Ce n’est pas un scoop, la vie des arbres est très largement conditionnée par le climat. Entre les années 1980 et 2000, ont été étudiés les effets sur la forêt de l’augmentation du CO2 atmosphérique, du changement climatique, des pollutions longue distance (dépôts acides ou azotés, ozone), des changements d’usage des sols, de la dissémination d’espèces par l’homme, de l’augmentation du grand gibier et les éventuels déséquilibres sylvo-cynégétiques des populations de cervidés, etc. Et d’après un rapport de l’Observatoire national sur les effets du réchauffement climatique, « pour l’essentiel, la vie des espèces est conditionnée par le climat, qui est lui-même notamment caractérisé par l’énergie lumineuse disponible, les températures et la disponibilité en eau. C’est particulièrement déterminant pour les arbres, espèces immobiles et à cycle de vie long. »
Une répartition géographique remodelée
En plein contexte de changement climatique qui plus est sur un temps court, les arbres sont donc logiquement très impactés. Ledit impact se manifeste par un réarrangement de la répartition géographique des espèces dont la pérennité est remise en question.
Pour apporter un peu de concret, le rapport cite, comme exemple, le cas du chêne vert en Méditerranée. « L’augmentation des températures permet aux espèces de s’installer plus au nord ou plus en altitude. À nos latitudes, le chêne vert illustre bien ce phénomène. En France, il est cantonné actuellement à la zone méditerranéenne et à une mince frange atlantique. » Mais avec le réchauffement climatique, celui-ci pourrait remonter jusqu’en Aquitaine, et dans l’Ouest en général. Pour observer un autre mouvement géographique, il faut prendre un peu de hauteur. En montagne, où il fait de moins en moins froid, certaines espèces gagnent du terrain en altitude. Pas moins de 66 mètres entre 1965 et 1985, d’après une analyse statistique sur un grand jeu de relevés floristiques effectué entre 1965 et 1985.

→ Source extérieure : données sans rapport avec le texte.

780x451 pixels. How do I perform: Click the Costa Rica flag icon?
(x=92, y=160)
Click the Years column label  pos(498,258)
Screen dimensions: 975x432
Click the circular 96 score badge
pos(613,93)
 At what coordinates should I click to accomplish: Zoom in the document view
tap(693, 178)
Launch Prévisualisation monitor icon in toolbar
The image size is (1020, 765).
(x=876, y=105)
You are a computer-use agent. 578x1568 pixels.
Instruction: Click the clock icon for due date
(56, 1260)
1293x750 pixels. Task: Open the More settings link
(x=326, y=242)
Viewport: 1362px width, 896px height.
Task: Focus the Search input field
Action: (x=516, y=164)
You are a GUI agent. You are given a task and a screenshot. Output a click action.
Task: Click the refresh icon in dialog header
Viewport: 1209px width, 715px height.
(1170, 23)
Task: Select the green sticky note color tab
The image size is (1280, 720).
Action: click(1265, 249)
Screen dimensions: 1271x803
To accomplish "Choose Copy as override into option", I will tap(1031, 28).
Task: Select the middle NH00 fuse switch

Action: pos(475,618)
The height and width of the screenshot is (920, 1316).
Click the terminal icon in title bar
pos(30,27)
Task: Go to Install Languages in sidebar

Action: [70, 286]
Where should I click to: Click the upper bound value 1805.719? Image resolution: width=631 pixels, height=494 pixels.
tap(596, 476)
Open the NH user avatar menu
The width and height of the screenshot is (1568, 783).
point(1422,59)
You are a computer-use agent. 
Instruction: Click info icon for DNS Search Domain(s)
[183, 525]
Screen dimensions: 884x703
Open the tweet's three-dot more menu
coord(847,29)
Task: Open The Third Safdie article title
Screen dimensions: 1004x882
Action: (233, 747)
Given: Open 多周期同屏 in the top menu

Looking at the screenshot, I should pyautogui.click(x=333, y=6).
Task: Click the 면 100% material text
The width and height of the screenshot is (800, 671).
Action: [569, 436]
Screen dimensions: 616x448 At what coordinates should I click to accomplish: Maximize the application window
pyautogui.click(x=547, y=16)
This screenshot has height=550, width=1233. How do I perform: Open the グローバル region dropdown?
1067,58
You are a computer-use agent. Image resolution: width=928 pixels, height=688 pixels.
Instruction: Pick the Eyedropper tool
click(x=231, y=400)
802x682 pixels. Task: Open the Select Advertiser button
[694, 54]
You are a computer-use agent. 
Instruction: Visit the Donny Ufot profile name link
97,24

L’eau : facteur déterminant
Mais il s’agit là essentiellement d’espèces méditerranéennes. Dans le reste de la France, la répartition des espèces d’arbres est essentiellement conditionnée par l’alimentation en eau. Et sur ce point, les arbres tendent plutôt à perdre du terrain. Ainsi épicéas, sapins et hêtres, « souffriront, sur la plus grande part de leur aire actuelle, de l’assèchement des sols superficiels », prévient le rapport.
Autres menaces qui tendent à croître, même en cas de changement climatique modéré, celles des ravageurs et des pathogènes. Le rapport démontre que « parmi les principaux insectes ravageurs et pathogènes affectant les forêts françaises, plus de la moitié de ceux-ci montrent un niveau de population plus élevé ou bien étendent leur aire de distribution par rapport à la situation des années 1970-1980. » Les chenilles processionnaires du pin, pour ne citer qu’elles, évoluaient bien au sud d’Orléans au début des années 1970. En 2011, elles étaient aux portes de Paris. La raison ? L’augmentation moyenne des températures minimales.
Passer à l’action
Pour ce qui est des insectes ravageurs, le problème va s’aggraver, les hausses de températures favorisant leur développement. Les insectes se propagent donc plus rapidement. Pour ne rien arranger, c’est aussi la fréquence des accidents climatiques qui va s’accélérer. Le projet de recherche ENSEMBLES mené sur la période 2004-2009 et appartenant au programme européen FP6-6e PCRD fait état d’une augmentation de la fréquence des vagues de chaleur (sécheresses), d’une aggravation continue de l’intensité moyenne des sécheresses édaphiques (du sol, ndlr) en France d’ici à la fin du siècle, ainsi que des changements saisonniers et d’événements de pluies intenses. En conséquence, la teneur en eau des arbres sera moindre, entraînant des risques d’incendie et des risques de propagation d’autant plus importants.
Face à ce constat plus que préoccupant, Paul Vergès, président de l’Observatoire national sur les effets du changement climatique, appelait de ses vœux une prise de conscience et insistait sur la nécessité de se relever les manches. « Notre responsabilité est incontestablement de passer à l’action pour assurer que les neuf à dix milliards d’humains qui peupleront la planète au milieu du XXIe siècle vivront en harmonie avec leurs forêts. Cela sera possible seulement si nous sommes capables de nous mobiliser pour une réduction significative des émissions de gaz à effet de serre. » Au-delà de la seule limitation des émissions, les professionnels de la forêt sont au premier plan pour mesurer l’ampleur des dégâts causés dans les forêts et mettre en place différents initiatives pour favoriser leur adaptation au changement climatique.